→ **Enunciado da tarefa**:
Repita sem nenhuma alteração as linhas abaixo, começando pela que contém "This screenshot has" e terminando na última linha. Deixe as imagens fora da resposta.

Linhas sobre a localização de elementos em telas

····················

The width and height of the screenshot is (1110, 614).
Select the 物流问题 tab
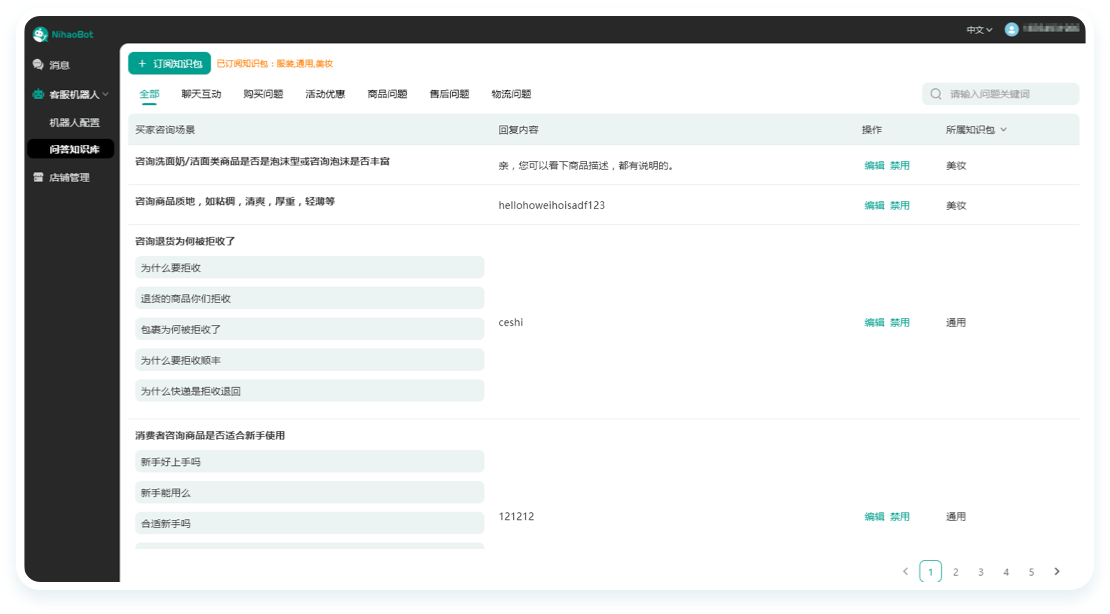(x=511, y=94)
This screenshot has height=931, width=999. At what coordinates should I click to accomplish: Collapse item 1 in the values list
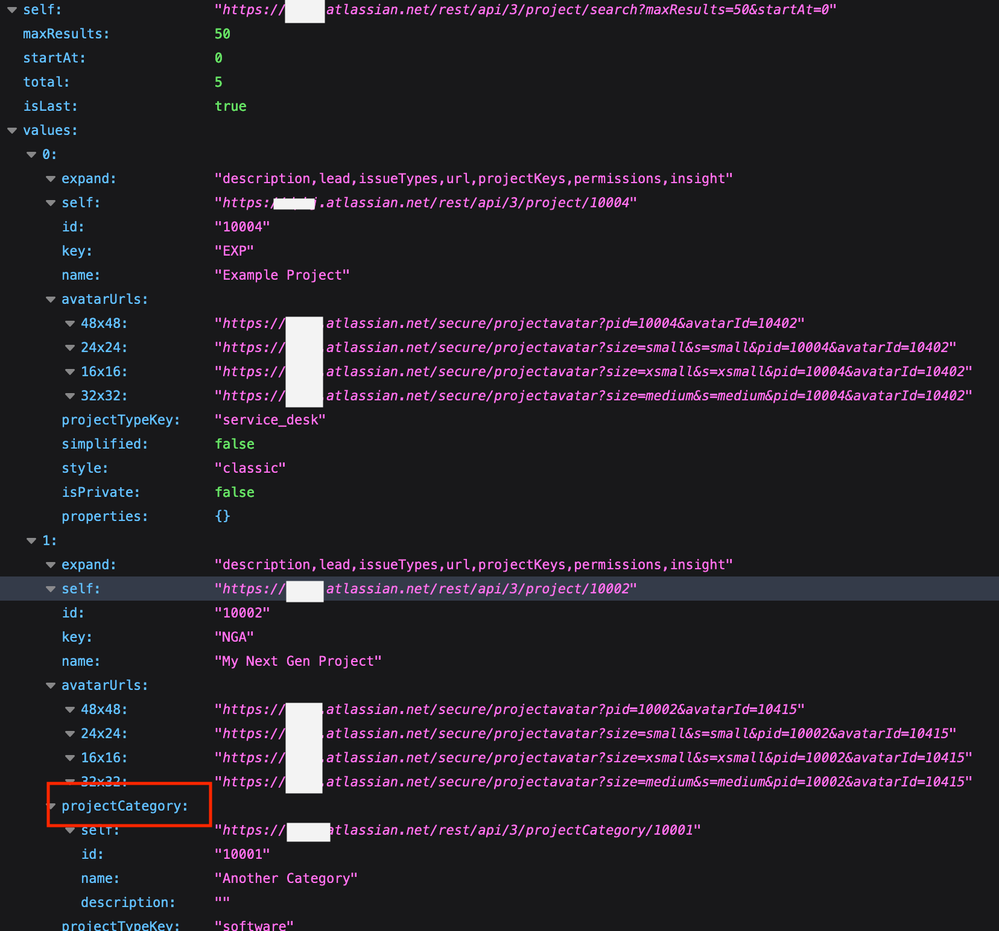point(31,539)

····················

→ **Resposta correta**:
This screenshot has height=931, width=999. At what coordinates should I click to accomplish: Collapse item 1 in the values list
point(31,539)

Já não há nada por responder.